Here’s a more detailed version of what appeared in Research magazine this month.
At Incite we are firmly of the opinion that Researchers needs to communicate better – and can learn a lot about communication from the way that tabloid journalists work.
Never mind MRS code of conduct, this sounds downright illegal!
OK, there might be a bit of a problem with the ‘News of the Screws’ and some of the less salubrious tabloids right now, but I still think researchers can learn from them. Not from the illegal ‘research’ or data gathering processes I hasten to point out, but the way the results of that research are communicated.
Does that not require a rubbish pun and scantily clad women?
Well I think there’s nothing wrong with headline that screams out from the newsstand and some creative visual support, but to learn more, look at how a tabloid covers a story. There’s a big, compelling headline (with or without the pun), which gives the answer or the main story up front. Then there’s a really short punchy first paragraph or couple of sentences which support the headline to make the context really clear. Finally data and information are presented in the rest of the article in support of those key points, not just for the sake of it.
Why bother?
Because if researchers would focus on this journalistic structure in order to synthesise their client communications, the research we deliver would have a lot more impact.
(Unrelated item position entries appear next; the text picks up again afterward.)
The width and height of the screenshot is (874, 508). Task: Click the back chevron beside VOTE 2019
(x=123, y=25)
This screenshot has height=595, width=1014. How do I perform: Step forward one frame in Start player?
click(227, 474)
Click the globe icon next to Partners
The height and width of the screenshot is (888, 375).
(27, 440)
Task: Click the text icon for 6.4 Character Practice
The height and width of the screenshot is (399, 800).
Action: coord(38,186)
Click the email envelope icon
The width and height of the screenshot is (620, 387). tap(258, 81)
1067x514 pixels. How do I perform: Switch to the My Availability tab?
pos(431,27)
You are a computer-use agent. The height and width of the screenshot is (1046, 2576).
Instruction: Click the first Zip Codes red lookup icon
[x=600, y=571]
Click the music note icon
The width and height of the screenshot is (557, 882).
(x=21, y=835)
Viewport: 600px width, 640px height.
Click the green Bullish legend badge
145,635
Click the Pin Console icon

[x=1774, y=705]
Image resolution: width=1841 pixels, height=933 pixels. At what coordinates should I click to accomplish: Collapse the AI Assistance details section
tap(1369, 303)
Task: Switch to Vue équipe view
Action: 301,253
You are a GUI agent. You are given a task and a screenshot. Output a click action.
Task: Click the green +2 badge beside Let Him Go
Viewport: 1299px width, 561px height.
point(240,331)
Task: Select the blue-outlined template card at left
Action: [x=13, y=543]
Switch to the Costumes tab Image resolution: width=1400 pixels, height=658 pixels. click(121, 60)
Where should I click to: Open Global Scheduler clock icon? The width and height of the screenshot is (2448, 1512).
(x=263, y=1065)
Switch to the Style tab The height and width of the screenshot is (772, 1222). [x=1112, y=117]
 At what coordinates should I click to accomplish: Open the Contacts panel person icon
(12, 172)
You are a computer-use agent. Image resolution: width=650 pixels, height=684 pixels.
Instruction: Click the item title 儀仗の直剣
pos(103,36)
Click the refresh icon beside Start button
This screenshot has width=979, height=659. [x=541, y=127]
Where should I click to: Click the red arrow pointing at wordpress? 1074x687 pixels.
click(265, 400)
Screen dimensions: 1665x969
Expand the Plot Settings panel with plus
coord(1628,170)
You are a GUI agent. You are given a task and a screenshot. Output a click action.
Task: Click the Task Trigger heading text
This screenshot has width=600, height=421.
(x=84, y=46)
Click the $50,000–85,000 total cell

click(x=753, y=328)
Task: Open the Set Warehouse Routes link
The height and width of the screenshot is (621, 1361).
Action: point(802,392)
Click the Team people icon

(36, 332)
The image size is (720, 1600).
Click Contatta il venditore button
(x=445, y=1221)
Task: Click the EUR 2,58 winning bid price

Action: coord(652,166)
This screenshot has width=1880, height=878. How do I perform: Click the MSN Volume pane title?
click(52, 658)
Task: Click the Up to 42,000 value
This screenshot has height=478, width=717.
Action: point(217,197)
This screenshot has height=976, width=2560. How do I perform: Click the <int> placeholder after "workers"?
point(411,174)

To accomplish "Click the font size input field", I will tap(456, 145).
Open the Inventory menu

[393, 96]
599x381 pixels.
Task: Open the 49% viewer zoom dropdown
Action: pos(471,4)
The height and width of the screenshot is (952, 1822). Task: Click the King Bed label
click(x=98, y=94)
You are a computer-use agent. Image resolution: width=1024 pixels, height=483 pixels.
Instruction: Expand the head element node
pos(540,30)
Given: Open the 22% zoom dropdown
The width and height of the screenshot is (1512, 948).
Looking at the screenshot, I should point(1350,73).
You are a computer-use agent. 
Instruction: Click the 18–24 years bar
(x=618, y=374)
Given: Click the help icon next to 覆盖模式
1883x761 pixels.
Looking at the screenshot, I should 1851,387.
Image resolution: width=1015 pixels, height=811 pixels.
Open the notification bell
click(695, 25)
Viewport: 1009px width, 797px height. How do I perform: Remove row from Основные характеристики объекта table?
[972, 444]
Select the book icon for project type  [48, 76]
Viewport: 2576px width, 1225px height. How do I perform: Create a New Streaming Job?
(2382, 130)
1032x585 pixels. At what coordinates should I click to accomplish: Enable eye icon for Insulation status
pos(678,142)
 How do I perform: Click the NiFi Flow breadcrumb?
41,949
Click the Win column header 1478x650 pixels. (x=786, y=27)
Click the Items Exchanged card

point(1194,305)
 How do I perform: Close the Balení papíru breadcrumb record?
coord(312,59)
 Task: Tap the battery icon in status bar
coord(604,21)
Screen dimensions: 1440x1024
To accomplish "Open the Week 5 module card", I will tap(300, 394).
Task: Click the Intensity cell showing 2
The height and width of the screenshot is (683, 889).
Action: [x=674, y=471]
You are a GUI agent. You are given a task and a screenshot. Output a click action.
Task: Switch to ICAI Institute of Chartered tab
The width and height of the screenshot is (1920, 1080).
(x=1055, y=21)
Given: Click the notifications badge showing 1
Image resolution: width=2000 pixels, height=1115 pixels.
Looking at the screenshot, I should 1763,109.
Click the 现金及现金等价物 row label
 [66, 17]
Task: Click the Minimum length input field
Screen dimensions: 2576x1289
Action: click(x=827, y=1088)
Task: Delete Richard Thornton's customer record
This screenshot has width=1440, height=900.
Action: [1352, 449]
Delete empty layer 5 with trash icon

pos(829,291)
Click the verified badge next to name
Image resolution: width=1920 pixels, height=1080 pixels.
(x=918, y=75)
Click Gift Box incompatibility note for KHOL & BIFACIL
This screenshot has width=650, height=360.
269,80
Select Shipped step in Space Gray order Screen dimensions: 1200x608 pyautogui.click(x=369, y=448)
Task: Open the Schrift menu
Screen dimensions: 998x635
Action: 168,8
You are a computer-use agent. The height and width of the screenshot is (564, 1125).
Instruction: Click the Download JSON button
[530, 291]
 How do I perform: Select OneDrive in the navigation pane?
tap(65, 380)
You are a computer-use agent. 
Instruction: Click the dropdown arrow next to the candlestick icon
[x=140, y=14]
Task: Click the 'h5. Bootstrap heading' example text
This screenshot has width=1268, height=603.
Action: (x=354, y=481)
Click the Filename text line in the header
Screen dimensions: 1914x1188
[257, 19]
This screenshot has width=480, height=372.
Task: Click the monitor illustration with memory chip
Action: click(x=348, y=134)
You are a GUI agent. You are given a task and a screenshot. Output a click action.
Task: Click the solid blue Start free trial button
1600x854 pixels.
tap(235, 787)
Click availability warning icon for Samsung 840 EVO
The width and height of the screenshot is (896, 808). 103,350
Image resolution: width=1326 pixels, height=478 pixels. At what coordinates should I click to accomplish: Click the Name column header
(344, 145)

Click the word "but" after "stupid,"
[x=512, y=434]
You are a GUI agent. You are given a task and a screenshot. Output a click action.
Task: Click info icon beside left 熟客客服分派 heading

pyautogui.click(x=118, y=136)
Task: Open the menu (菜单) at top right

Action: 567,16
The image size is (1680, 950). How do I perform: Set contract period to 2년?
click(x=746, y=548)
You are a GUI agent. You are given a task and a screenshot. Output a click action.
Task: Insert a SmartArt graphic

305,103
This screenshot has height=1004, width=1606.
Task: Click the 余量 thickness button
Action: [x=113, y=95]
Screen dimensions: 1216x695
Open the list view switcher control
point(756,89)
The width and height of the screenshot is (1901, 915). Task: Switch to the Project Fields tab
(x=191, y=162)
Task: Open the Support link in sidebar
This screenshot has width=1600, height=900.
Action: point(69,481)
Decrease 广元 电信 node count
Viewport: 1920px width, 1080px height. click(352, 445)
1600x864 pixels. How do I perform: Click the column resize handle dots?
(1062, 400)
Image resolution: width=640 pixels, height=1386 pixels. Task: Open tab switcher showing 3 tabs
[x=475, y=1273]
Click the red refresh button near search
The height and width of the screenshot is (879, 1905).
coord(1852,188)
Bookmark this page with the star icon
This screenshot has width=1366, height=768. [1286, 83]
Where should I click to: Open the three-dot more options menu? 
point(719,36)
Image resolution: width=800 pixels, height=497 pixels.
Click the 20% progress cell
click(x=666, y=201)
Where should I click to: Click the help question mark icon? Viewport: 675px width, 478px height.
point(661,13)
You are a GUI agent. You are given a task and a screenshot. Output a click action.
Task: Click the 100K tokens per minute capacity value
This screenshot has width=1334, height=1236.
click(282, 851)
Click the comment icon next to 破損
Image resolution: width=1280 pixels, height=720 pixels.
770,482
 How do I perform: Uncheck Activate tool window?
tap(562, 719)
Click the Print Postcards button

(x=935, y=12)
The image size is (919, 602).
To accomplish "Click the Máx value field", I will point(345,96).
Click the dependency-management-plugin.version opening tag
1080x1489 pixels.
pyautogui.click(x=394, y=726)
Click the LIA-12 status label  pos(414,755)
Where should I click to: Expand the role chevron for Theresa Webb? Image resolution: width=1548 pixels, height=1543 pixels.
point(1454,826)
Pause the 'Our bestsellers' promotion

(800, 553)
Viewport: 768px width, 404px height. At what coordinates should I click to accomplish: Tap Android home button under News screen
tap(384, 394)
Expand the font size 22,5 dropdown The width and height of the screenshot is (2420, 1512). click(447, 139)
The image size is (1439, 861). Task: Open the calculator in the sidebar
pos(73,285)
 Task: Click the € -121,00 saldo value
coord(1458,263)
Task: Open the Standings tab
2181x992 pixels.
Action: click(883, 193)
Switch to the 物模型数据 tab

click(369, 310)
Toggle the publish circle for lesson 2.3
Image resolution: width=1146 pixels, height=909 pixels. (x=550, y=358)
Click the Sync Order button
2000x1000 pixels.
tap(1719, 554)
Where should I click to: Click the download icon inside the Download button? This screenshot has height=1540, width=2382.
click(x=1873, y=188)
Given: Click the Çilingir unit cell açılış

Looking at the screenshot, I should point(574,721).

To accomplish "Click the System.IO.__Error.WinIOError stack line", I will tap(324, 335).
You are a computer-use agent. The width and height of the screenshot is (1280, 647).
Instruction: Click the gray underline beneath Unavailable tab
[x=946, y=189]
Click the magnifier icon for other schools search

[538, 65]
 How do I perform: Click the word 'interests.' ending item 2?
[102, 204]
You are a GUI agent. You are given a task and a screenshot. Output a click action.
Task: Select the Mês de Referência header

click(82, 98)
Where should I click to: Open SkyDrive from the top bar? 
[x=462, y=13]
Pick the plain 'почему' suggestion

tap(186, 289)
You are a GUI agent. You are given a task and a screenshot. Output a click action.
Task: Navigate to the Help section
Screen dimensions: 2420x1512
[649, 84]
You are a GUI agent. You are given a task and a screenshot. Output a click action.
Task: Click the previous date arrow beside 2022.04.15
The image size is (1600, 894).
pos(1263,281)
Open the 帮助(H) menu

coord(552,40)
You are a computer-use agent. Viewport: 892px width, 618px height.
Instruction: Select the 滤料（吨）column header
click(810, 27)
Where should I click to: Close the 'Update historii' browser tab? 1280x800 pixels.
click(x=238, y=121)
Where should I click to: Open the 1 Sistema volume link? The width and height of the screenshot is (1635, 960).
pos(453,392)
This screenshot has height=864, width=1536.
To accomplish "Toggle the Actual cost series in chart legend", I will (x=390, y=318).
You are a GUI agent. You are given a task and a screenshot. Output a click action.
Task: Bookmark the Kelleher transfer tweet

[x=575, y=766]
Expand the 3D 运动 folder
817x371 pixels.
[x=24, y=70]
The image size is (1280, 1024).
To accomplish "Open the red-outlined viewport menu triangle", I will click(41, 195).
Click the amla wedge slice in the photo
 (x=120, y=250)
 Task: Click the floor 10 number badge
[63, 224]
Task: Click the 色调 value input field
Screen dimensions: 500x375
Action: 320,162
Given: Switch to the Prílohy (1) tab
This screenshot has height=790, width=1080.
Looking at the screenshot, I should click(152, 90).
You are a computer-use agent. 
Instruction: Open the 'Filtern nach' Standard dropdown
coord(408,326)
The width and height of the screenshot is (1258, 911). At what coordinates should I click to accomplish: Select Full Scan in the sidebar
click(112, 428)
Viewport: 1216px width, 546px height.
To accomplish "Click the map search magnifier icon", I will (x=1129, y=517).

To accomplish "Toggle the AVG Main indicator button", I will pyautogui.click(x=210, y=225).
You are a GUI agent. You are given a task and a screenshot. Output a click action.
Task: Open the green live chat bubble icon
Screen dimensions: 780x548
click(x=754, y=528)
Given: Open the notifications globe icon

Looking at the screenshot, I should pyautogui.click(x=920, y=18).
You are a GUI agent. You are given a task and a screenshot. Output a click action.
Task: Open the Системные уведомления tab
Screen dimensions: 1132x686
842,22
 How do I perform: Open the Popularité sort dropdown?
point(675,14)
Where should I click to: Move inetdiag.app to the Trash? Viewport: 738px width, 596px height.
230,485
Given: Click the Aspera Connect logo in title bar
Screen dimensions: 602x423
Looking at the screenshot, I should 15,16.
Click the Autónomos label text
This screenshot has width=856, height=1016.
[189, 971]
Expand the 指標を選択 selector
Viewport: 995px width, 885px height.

With our client Barbara Langer at eBay, we recently ran a survey which showed that one in ten verbal presentations and one in seven written documents were a source of dissatisfaction for clients. And anyone who saw the client panel at the ESOMAR Congress where Lorna Walters talked about how we need to improve our ‘deliverables’, or what she called our ‘product’, will know this is a burning issue for clients. For agencies, the danger is that our ground will be stolen by management consultants, communications and media agencies, as clients think they do this stuff better than us.
OK I get it now. What next?
The approach I am outlining is called the Pyramid Principle. Nothing to do with Egypt, it was popularised by a business writer called Barbara Minto, when she was working with strategy consultants McKinsey & Co. It works by presenting an idea (known as the “governing thought”) in a pyramid form – presented from the top down. The ideas which are included at each level must be a synthesis of the ideas grouped below – for example, ‘mammal’, ‘small’, ‘furry’, ‘playful’, ‘cute’, ‘miaows’, at one level, equals ‘kitten’ at the level above. Each group of ideas must answer the questions raised by the one above – so you cannot describe ‘kitten’ without all those playful furry words listed above. Get the picture?
It sounds simple, but actually it’s quite hard to apply. At Incite, we train all our researchers to use it. Sometimes it takes several months before it comes naturally. Sometimes researchers have to ‘unlearn’ the scientific approach we are all taught and have used before at other agencies. You’ll remember this from school – hypothesis, method, results, conclusions. This is the way we are encouraged to think and structure arguments when we are knee-high and indeed we are particularly taught to show all our workings and earn brownie points by giving lots of detail about the method we used to ‘prove’ our results and conclusions. This might work for a chemistry GCSE, but we are certain it’s the wrong approach for strategic business documents.
Does The Pyramid Principle work?
At Incite we use it with our clients to deliver really tight, compelling communications – and we like to keep our audience lively and engaged, not comatose. This tends to result in action on their part. In particular, our work for eBay has impressed their global insight community and won internal awards. Our work provides clear implications, with messages (from a simple communication test to a complex multi-country conjoint study) really hitting home, where they have not done so in the past. That’s just one example, but we have many others that show how applying the Pyramid Principle and learning from red tops, leads to winning results – Gotcha!